Выбрать главу

Гитлер в виде морковки, рисунок на обоях виллы Бретоньер: свидетельство того, что фон Грёнинг не слишком стремился насаждать в своих подопечных почтение к фюреру.

Фон Грёнинга развлекло изображение Гитлера в виде овоща, однако он счел своим долгом напомнить Чапмену, что тот теперь солдат победоносной германской армии, завоевавшей половину Европы и вскоре собирающейся поставить на колени Великобританию и Россию. Преториус, наиболее убежденный нацист во всей компании, не жалел сил на национал-социалистическую агитацию.

Сочетание здорового образа жизни, хорошей пищи, близких отношений с товарищами и пропагандистских ухищрений не могло не достичь желаемого эффекта. Чапмен чувствовал, что его захватывает, как он говорил, «германский дух». Его тщеславие подогревала уверенность в том, что вся шпионская школа, где собрались крутые и здорово пьющие ребята, была устроена лишь для него одного. Каждая трапеза начиналась с того, что собравшиеся хором выкрикивали «Хайль Гитлер!» — и Чапмен в их числе. Когда Томас заявил, что Британия проигрывает войну, Чапмен поверил ему, хотя подобное злое торжество «заставило болеть сердце».

В конце вечеринки с выпивкой ученик шпионской школы с чувством распевал вместе со всеми «Лили Марлен». Это была, как он объявил, его любимая песня, потому что она выражала «надежды каждого мужчины, покинувшего свою возлюбленную».

Обработка Чапмена шла полным ходом. Однако она не была даже наполовину столь успешной, как воображал себе фон Грёнинг.

→ **Задание 1**
Процитируйте фрагмент текста от слов «Фон Грёнинга развлекло» до слов «на национал-социалистическую агитацию.».
→ **Задание 2**
Какую песню Чапмен, согласно фрагменту текста, объявил своей любимой?
Следующие далее строки в работе не используются.

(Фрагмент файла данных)
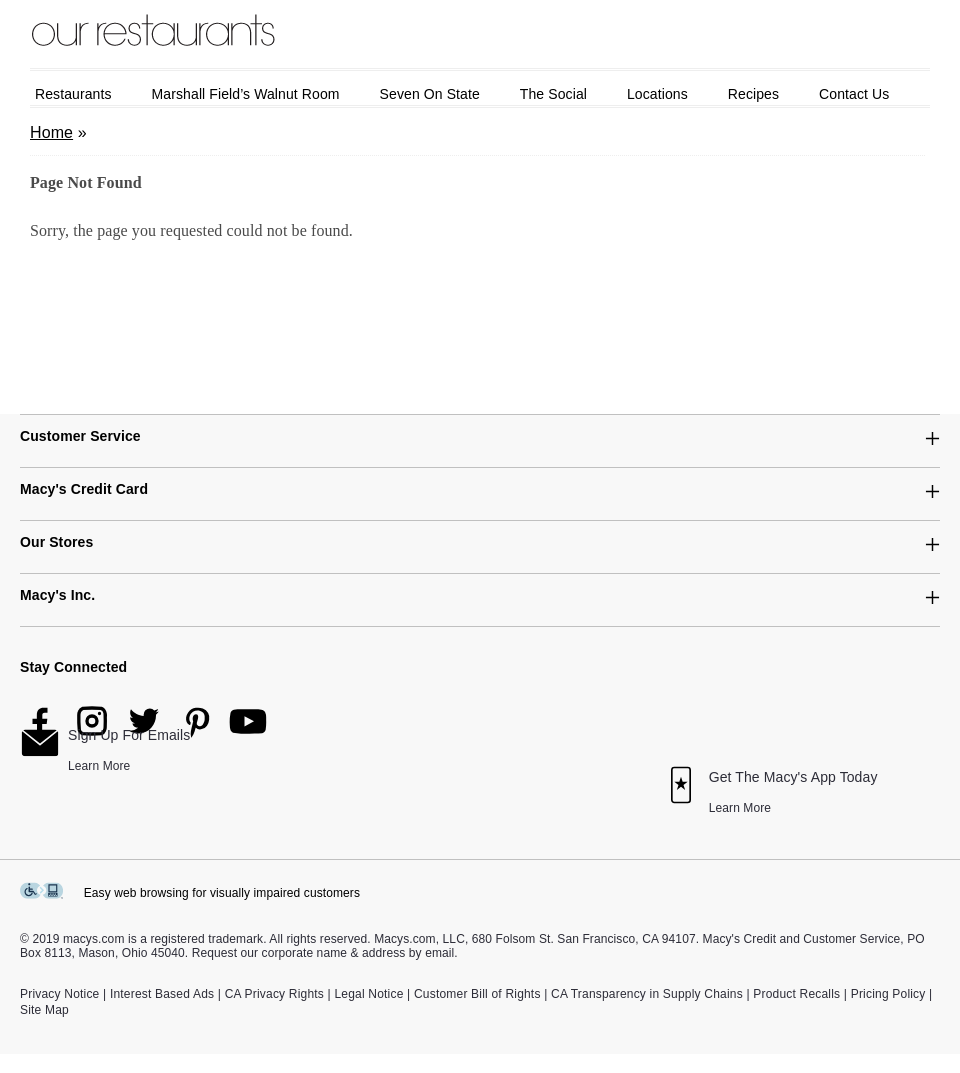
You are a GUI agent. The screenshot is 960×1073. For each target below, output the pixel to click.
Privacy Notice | (63, 994)
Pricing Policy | (892, 994)
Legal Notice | (372, 994)
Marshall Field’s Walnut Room (246, 94)
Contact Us (854, 94)
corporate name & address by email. (360, 953)
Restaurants (73, 94)
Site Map (44, 1010)
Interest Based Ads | (165, 994)
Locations (657, 94)
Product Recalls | (800, 994)
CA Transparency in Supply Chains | (650, 994)
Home (51, 132)
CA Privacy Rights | (278, 994)
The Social (553, 94)
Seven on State (430, 94)
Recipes (753, 94)
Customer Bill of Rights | (481, 994)
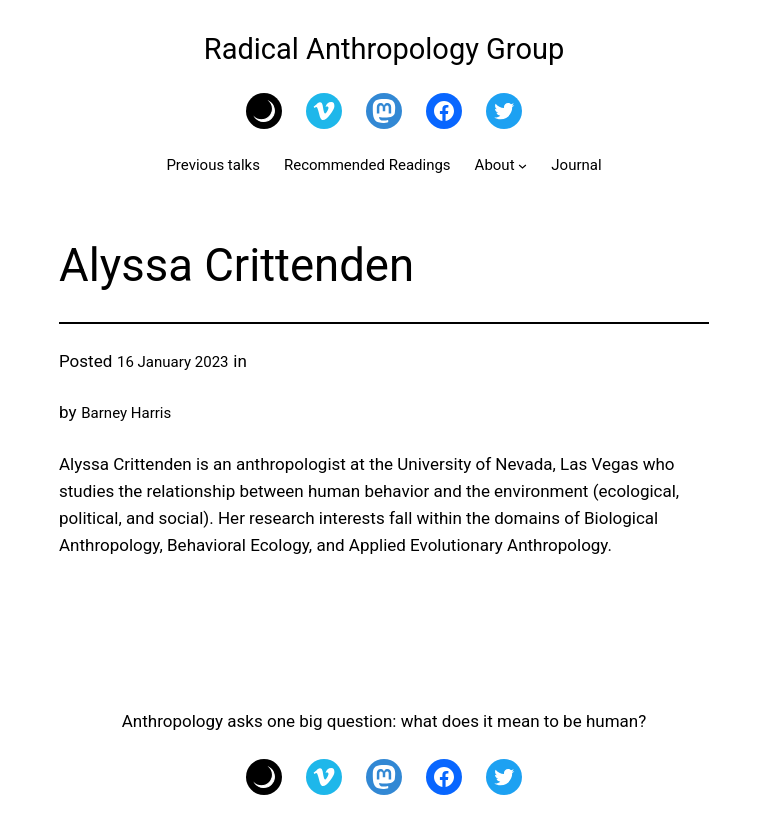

→ **Ответ 1**
Фон Грёнинга развлекло изображение Гитлера в виде овоща, однако он счел своим долгом напомнить Чапмену, что тот теперь солдат победоносной германской армии, завоевавшей половину Европы и вскоре собирающейся поставить на колени Великобританию и Россию. Преториус, наиболее убежденный нацист во всей компании, не жалел сил на национал-социалистическую агитацию.

→ **Ответ 2**
«Лили Марлен».